Neste sistema, segundo a tradução de Fausi Hassan Choukr do sistema alemão, o Ministério Público é o “dono da investigação” mas, ao mesmo tempo, é uma “cabeça sem extremidades”. Com isto se quer dizer que, para realizar as investigações pertinentes, o Ministério Público depende da cooperação da polícia, que deve seguir as ordens dos promotores.[113] Em regra, o MP dependerá de autorização judicial para realizar determinadas medidas limitativas de direitos fundamentais, como já dito anteriormente, medidas cautelares, busca domiciliares, intervenção telefônica, etc. caberá ao juiz da instrução – que fique claro que este juiz da instrução é diferente da figura do juiz instrutor-. Este juiz será um verdadeiro órgão suprapartes, pois diferente do anterior, não investiga, senão que intervém quando solicitado como controlador da legalidade dos atos de investigação levado a cabo pelo promotor. A essa figura, denominamos juiz garante da investigação preliminar, ou juiz de garantias.[114]

A prevenção ocorrida por tal juiz garante, de acordo com a presunção absoluta de imparcialidade mencionada anteriormente, acarretará o seu impedimento para o julgamento da possível ação penal. Os argumentos que sustentam este sistema se baseiam na atuação do promotor como parte formal, e ao mesmo tempo imparcial. Encontra seu fundamento na distinção entre parcialidade e partialidade[115], de modo que o promotor pode ser partial e imparcial ao mesmo tempo.  Sendo relevante aqui a sua causa de atuação, sendo o desejo de atuar com justiça, segundo os critérios legais. Na esfera subjetiva, deverá esquecer-se de sua personalidade para atuar no processo penal com exatidão e a real intenção de proceder justa e legalmente.[116] Cabe a nossa dúvida em relação a este comportamento. Visto que, quem conseguiria desvirtuar-se de seus valores subjetivos, se os mesmos encontram-se intrínsecos às nossas idéias e valores? Tal agente deve, segundo as palavras de Aury Lopes Jr, colocar entre parênteses todas as considerações subjetivas do agente.[117]

Favorecendo este sistema, temos que a investigação é uma atividade preparatória e que deve servir somente para a formação da opinio delicti por parte do titular da ação penal pública, isto é, o Ministério Público. Cumpre ao promotor, e a ninguém mais. Por isso, a instrução preliminar deve ser uma atividade administrativa, e não judicial, dirigida por e para o promotor. Do ponto de vista da economia processual, é o melhor sistema, pois não implica em reiteração de atos judiciais, na medida em que os atos do promotor são de limitado valor probatório. A investigação preliminar a cargo do MP implica uma notável aceleração do processo penal, porque centra o autêntico valor da prova na fase processual, deixando que os atos realizados pelo promotor sirvam exclusivamente para fundamentar o exercício da acusação ou do pedido do arquivamento.[118]

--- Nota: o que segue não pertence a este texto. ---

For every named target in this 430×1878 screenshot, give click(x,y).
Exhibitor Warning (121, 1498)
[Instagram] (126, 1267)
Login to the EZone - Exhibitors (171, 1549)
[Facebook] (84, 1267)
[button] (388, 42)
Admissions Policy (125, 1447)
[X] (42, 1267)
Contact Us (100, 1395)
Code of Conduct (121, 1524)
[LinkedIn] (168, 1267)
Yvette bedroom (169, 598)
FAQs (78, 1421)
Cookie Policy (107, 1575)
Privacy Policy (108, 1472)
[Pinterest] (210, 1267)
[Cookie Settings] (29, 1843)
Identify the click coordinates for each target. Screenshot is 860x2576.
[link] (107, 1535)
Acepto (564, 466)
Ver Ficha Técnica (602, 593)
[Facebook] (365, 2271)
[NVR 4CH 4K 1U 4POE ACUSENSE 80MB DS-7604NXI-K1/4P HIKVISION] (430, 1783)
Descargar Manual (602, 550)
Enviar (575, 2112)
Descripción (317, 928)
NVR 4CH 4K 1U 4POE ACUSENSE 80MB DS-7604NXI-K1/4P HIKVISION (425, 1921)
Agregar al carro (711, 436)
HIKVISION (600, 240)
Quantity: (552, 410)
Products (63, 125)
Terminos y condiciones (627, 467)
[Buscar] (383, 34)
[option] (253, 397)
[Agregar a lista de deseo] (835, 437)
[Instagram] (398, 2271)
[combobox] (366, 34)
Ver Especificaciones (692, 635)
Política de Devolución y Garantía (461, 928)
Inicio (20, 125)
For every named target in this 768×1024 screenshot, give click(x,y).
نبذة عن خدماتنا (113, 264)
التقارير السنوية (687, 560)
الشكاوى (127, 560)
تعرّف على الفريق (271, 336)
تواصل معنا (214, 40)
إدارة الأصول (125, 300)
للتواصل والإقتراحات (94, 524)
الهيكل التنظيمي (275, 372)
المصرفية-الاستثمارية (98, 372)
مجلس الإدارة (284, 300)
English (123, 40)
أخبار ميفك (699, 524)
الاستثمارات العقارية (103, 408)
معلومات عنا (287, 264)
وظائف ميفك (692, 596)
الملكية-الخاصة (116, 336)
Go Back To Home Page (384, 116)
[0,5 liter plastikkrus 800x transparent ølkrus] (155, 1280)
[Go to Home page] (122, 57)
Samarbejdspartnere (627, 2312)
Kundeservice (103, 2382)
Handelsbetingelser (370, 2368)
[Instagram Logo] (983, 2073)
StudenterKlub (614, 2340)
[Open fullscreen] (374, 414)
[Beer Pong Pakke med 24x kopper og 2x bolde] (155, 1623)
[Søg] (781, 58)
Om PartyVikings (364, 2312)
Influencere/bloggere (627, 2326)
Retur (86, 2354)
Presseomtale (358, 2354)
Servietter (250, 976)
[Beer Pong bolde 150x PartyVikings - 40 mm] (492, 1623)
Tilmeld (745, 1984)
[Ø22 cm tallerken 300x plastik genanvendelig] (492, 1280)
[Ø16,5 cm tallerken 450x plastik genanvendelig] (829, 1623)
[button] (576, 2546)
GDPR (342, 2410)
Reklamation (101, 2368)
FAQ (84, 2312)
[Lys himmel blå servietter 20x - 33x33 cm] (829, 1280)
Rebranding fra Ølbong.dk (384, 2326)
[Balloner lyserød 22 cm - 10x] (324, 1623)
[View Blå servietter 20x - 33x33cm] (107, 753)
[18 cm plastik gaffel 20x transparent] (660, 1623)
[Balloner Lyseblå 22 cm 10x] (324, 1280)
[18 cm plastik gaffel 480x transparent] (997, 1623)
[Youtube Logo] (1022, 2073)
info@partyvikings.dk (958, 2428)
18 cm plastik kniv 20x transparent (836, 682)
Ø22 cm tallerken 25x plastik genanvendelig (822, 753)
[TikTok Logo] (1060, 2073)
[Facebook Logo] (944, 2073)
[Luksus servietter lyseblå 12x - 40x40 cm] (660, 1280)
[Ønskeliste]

Com efeito, ao Ministério Público cabe a condução do inquérito, cabendo à polícia o papel de recolher os elementos de informação destinados à formação de convicção do titular da ação, para lhe viabilizar ou não a sua propositura. À polícia é conferido o caráter de órgão auxiliar. Temos uma verdadeira interdependência funcional da policia judiciária para com o Ministério Público, traduzindo-se até mesmo uma relação de subordinação hierárquica, precisamente da que decorre da dependência meramente funcional.[119] Já o juiz, alheio à investigação preliminar (invocando-o somente quando necessário para autorizar determinadas medidas restritivas), fortalece a sua imparcialidade e aproxima a fase pré-processual da estrutura dialética de processo.[120]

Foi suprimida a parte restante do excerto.